- Sire: Awesome Again
- Grandsire: Deputy Minister
- Dam: Irish Cherry
- Damsire: Irish Open
- Sex: Mare
- Foaled: 2002
- Country: United States
- Colour: Dark Brown
- Breeder: Adena Springs
- Owner: Shadwell Estate
- Trainer: Todd Pletcher
- Record: 13: 6-3-1
- Earnings: $929,171

Major wins
- Black-Eyed Susan Stakes (2005) Apple Blossom Handicap (2006) Go for Wand Handicap (2006)

= Spun Sugar =

American-bred Thoroughbred racehorse

Spun Sugar (foaled January 28, 2002 in Kentucky) is an American thoroughbred mare racehorse. She is sired by multiple grade one stakes winner Awesome Again, who was United States Horse of the Year. He in turn was sired by another leading American sire in Deputy Minister. She was out of the mare Irish Cherry.

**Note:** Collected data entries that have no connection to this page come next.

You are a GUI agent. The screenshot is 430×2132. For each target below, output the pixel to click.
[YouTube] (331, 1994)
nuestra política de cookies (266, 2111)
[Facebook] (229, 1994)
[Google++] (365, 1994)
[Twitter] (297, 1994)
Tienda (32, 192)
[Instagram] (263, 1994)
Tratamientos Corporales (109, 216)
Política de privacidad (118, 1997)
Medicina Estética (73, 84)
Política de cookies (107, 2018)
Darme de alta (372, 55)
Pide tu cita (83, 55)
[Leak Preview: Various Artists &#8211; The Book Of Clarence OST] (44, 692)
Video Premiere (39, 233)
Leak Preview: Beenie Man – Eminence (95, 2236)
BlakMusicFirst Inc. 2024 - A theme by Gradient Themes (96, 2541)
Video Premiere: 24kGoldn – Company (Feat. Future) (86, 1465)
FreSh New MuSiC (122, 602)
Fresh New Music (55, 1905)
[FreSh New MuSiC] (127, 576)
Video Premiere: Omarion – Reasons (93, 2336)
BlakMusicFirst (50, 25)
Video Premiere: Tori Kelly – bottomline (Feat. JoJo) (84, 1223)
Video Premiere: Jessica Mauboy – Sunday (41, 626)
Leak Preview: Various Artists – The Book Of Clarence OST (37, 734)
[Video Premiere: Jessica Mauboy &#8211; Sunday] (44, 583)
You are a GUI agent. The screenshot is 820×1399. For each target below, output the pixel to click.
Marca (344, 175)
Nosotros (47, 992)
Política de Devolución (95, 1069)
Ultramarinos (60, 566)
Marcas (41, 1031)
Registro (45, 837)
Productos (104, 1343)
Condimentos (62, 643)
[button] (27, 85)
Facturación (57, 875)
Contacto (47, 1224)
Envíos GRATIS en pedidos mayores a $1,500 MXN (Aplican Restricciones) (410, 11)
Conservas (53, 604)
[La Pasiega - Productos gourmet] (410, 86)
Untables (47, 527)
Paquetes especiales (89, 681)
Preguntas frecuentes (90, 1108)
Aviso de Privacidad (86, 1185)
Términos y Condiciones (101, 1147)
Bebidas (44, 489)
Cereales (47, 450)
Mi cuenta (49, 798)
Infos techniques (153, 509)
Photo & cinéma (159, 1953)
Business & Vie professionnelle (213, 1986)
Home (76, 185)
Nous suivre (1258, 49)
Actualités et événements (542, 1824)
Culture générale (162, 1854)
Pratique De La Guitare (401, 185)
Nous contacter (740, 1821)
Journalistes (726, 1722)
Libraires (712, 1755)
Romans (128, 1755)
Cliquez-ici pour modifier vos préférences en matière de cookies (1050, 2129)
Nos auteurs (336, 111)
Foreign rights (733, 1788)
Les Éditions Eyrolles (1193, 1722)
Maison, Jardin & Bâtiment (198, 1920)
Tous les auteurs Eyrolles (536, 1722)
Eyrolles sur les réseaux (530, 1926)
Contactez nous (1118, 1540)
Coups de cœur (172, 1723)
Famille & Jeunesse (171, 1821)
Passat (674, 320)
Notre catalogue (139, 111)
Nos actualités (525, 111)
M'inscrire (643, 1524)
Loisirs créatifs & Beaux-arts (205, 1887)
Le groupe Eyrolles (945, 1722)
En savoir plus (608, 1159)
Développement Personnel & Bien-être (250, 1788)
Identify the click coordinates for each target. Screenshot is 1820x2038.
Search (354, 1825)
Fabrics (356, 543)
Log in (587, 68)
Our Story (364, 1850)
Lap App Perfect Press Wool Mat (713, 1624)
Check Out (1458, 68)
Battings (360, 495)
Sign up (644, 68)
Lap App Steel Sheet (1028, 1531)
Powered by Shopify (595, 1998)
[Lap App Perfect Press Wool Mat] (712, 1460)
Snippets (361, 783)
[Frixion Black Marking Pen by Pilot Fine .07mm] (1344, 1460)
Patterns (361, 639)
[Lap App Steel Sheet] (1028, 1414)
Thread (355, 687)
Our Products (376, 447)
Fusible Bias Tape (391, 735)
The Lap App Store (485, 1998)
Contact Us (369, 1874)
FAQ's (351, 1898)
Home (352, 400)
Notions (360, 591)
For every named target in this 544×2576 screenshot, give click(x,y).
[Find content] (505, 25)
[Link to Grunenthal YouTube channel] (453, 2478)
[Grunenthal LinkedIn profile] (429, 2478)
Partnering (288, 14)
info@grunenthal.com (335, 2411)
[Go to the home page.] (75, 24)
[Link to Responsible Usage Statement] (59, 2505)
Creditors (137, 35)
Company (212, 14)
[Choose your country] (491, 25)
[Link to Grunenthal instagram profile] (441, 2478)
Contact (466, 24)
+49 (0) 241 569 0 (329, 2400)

Spun Sugar raced 13 times and won or placed in nine races, seven of them stakes races. She is probably best known for her wins in the Grade II $200,000 Black-Eyed Susan Stakes on May 20, 2005, and the grade one Apple Blossom Handicap.

== Three-year-old season ==

As a three-year-old in 2005, Stronach Stable's Spun Sugar won the $250,000 Grade 2 Black-Eyed Susan Stakes as she beat a field of six three-year-old rivals at Pimlico Race Course. At that time, Spun Sugar was three for four lifetime. The win marked her first added-money stakes score, after winning a maiden and an allowance race prior to that start. The Black-Eyed Susan Stakes is considered by many to be the de facto second leg of the "Filly Triple Crown." The Todd Pletcher trainee was sent to post as the favorite at odds of 1.20-1 odds at "Old-Hilltop" and won under jockey John Velazquez. She won going away by 3 3/4 lengths in 1:53 for the 1 1/8 mile distance over a sloppy track. R Lady Joy, a 5-1 shot, took second, while 7.50-1 shot Pleasant Chimes was another three lengths back in third. Spun Sugar paid $4.40 to win as the favorite.

Later that year, Spun Sugar placed second all three legs of New York's Triple Tiara. The three legs were all grade one stakes races that encompassed the Mother Goose at 1-1/8 miles (9 furlongs) and Coaching Club American Oaks at 1-1/4 miles (10 furlongs) at Belmont Park as well as the Alabama Stakes 1-1/4 miles (10 furlongs) at Saratoga.

==Four-year-old season ==
Spun Sugar won the grade one Apple Blossom Handicap in 2006 over grade one winner Happy Ticket at 8.5 furlongs at Oaklawn Park. She also captured that year's grade one Go for Wand Handicap at 1-1/8 miles (9 furlongs) at Saratoga Race Course.

== Retirement ==
Upon retirement, Spun Sugar was sold privately to Sheik Hamdan bin Rashid Al Maktoum and Shadwell Estate. She currently resides at Shadwell Farm in Lexington, KY.